This week we asked students to select the apps they most often use from a list and allowed them to pick their top three. Over 700 students responded (a big improvement over last week—THANK YOU), but overwhelmingly responses came from Armstrong, V.I.D.A. and Rancho Minerva, in that order. Here are the results.
At those three schools, the hands-down winner for most used app by reporting students was Google Drive, which makes complete sense. This is the means students clearly use to store and transfer files and to write and communicate; they can’t get along without it. Notability, a note-taking app, was the third most often selected. Again, no real surprise that a good note-taking application is in use in classrooms.
However, there was an unexpected bump in the data. For data geeks, like us, the unexpected is often the most fun, and in this case, “fun” may have been at the very heart of that bump. Three hundred and fifty-nine students—just over half of those reporting— selected Kahoot!, a gaming program that claims to change classrooms into game shows and guarantees 100% student engagement. This number of respondents suggests that there are one or two classes at Armstrong, V.I.D.A. and Minerva experimenting with this approach—and it turns out from later conversation, Chute Middle School as well.
That’s about all we can say from the Fast Fact perspective, but this “bump” points to an important reason we send you and your students the weekly questions. Fast Facts can show blips that are interesting and worthy of deeper exploration early on. We’d love to know for which subjects Kahoot! is being used and students’ reactions to it, for example. Maybe some of our enterprising DP Storytellers can track this down and/or produce some short videos on learning games in use in our schools. And, this is also a good topic for Research-in-Practice to investigate—sharing syntheses of important articles and opening a blog on the topic.

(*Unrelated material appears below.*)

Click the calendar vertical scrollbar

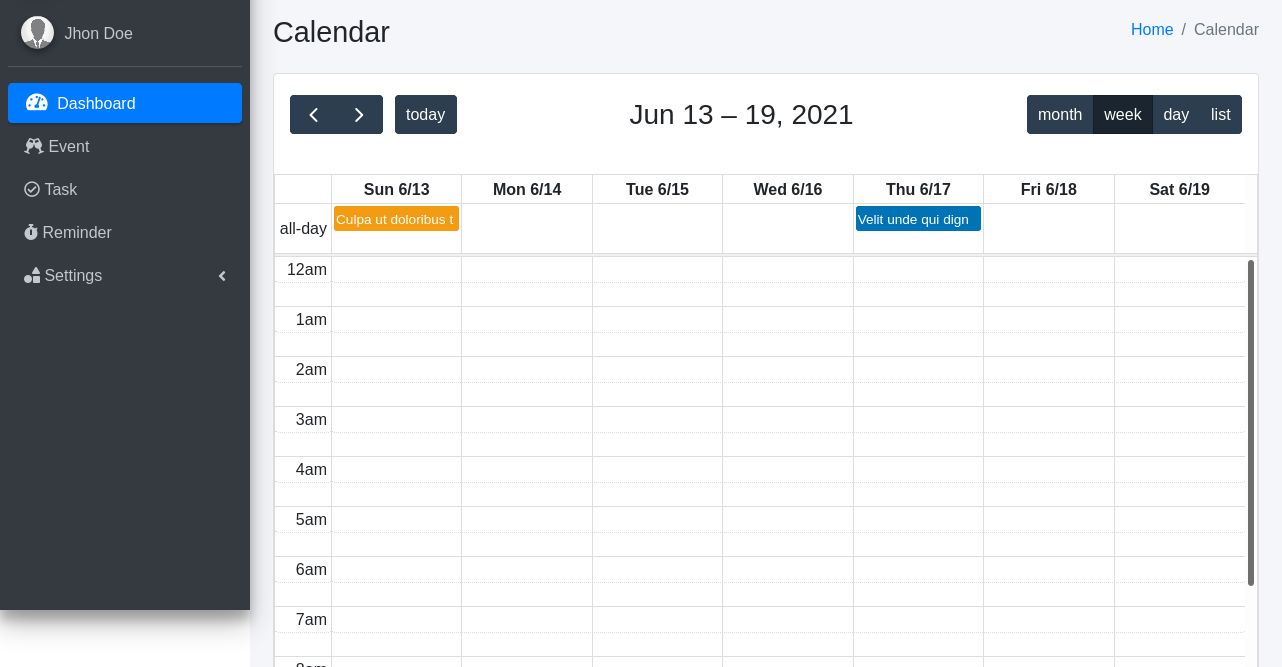pos(1250,422)
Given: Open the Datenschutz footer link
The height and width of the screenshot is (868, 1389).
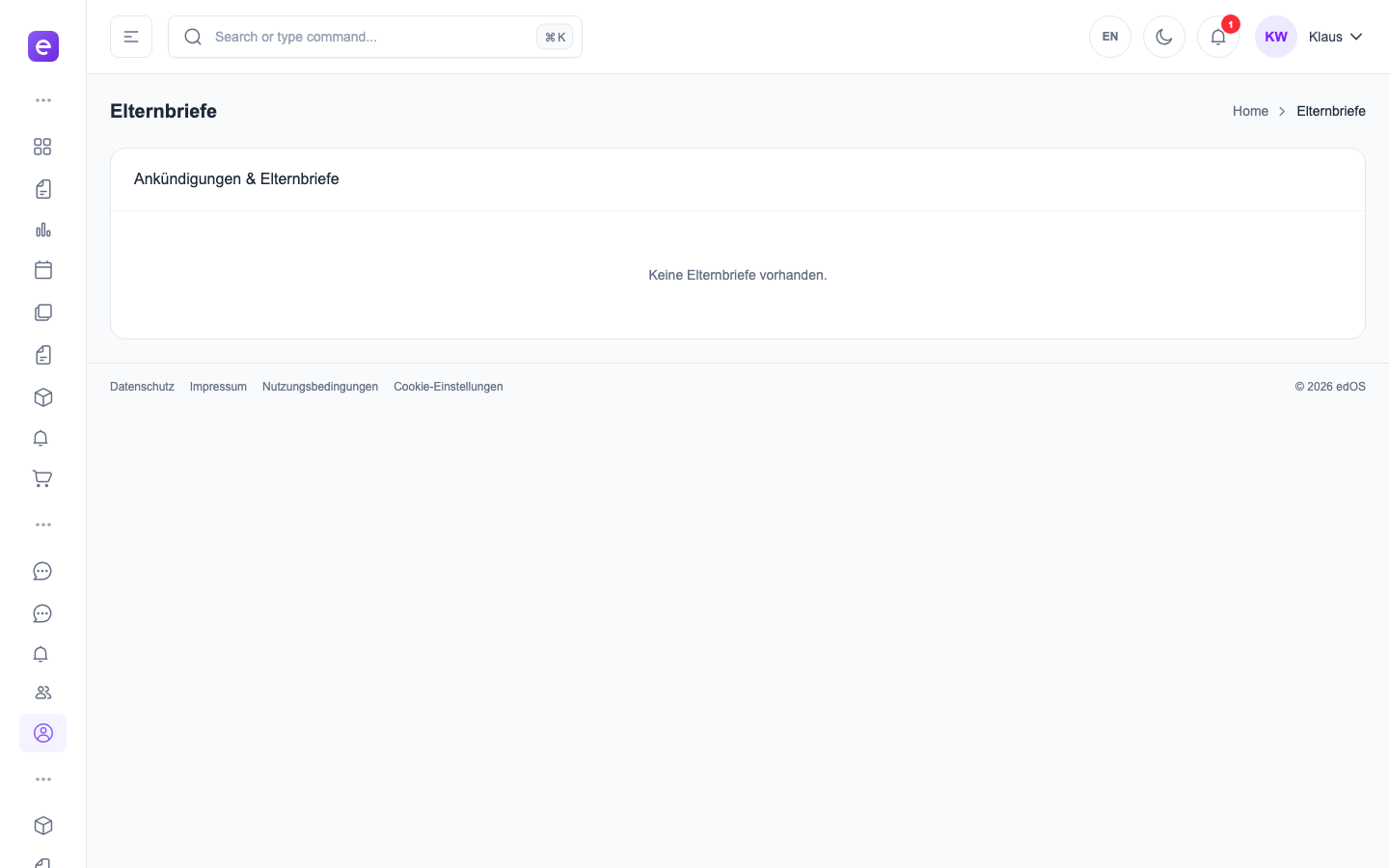Looking at the screenshot, I should pos(142,387).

It turns out that our Storyteller at Chute was way ahead of us and this video was already in the “can,” so to speak. Enjoy 1, 2, 3 Kahoot!!! Studying with the iPads.
If you are thinking about using learning games in your classes, you might consider the kinds of learning skills they exercise. Does a game successfully engage kids in a lower level skill like recall but develop automaticity—students’ abilities to draw on basic facts or skills quickly and accurately? Or does a game call for higher order skill practice like requiring students to collaborate and synthesize what they have learned previously in order to solve an unfamiliar problem in a novel way? Or might the game actually engage students in simulations of global issues and require cooperation with other students to find creative solutions?